Mandi Court Kalkie.
Mandi Court Kalkie. Mike Knott BUN111018MANDI1

Law firm steps in to represent Bundy residents

A BRISBANE law firm says a misinterpretation of the local planning scheme is costing Bundaberg home-owners tens-of-thousands of dollars each to rectify the issue.

This comes after a number of homes across the region have been used for dual occupancy, without the necessary approvals under the Bundaberg Regional Council's planning scheme.

The legal firm, Certus, has now taken on more than 20 cases, and believes this amount could double, in a bid to allow the home-owners to use their properties as they see fit, including renting them out to separate households.

Certus director Darryl Richards said the problem was widespread and it was not the council's fault, but came down to misinterpretation of the code by builders or developers.

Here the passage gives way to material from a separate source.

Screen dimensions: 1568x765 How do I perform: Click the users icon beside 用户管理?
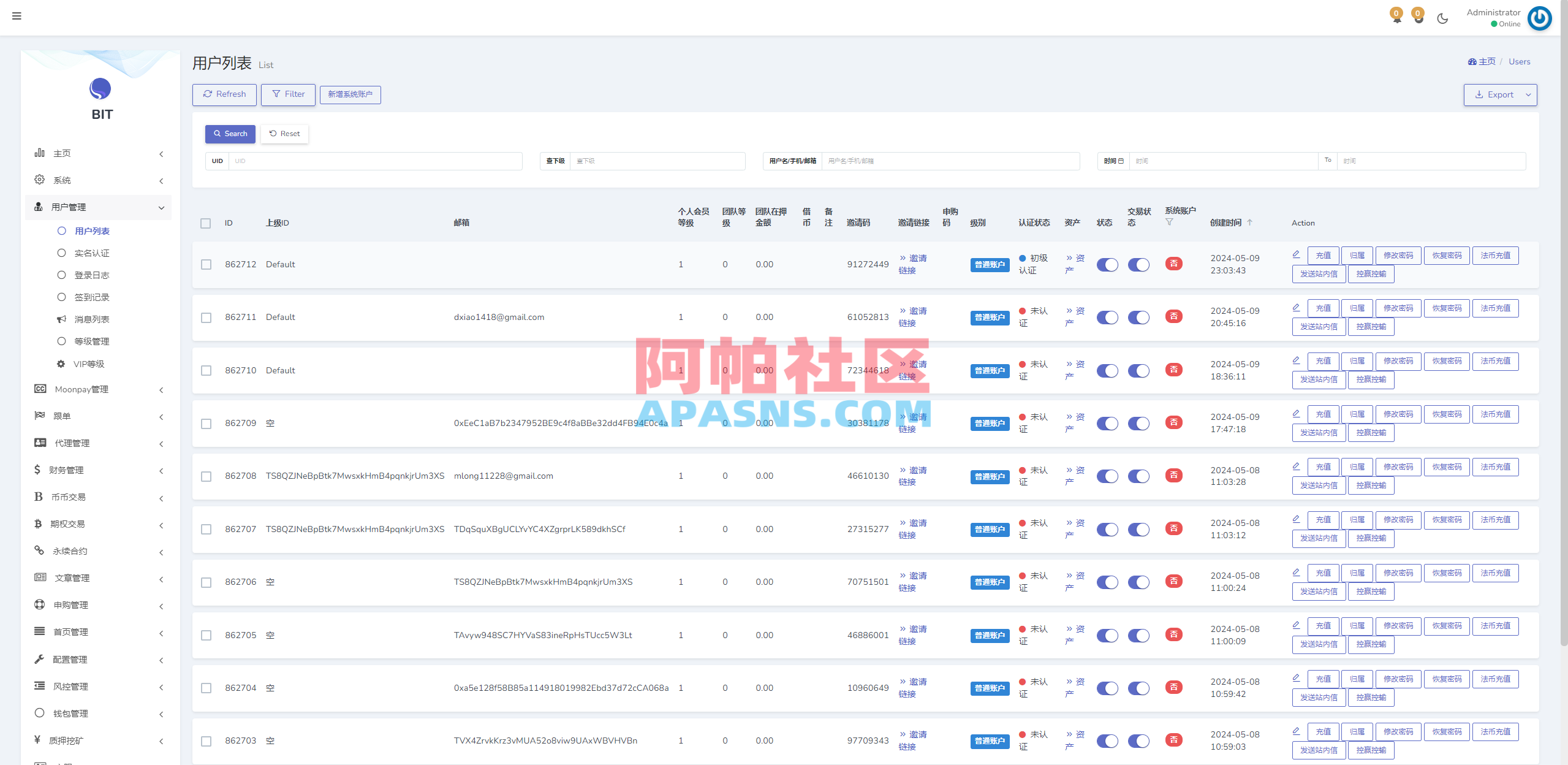38,207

"The interpretation that is incorrect is that of the Dwelling House Code (9.2.6) and particularly that in relation to Secondary Dwellings (P09),” he said.

"The definition in Schedule 1 of the definition of Secondary Dwelling is particularly important. "A dwelling used in conjunction with, and subordinate to, a dwelling house on the same lot.”

Earlier this year the Planning and Environment Court dismissed an appeal against the council's enforcement notice regarding Katherine Lalis's dual occupancy at Mandi Court, Kalkie.

At last month's council meetings it was ruled Ms Lalis had until December to stop using her home as a dual occupancy.

A notice of appeal was lodged last week seeking the decision to be set aside.

Mr Richards said he was confident the owners had winnable cases and was preparing to argue the homeowners could meet the performance outcomes of of the planning scheme.

He said if the acceptable outcome couldn't be met, as long as the performance outcome was met the dual occupancy should be allowable.

Bundaberg Regional Council declined to comment on the matter.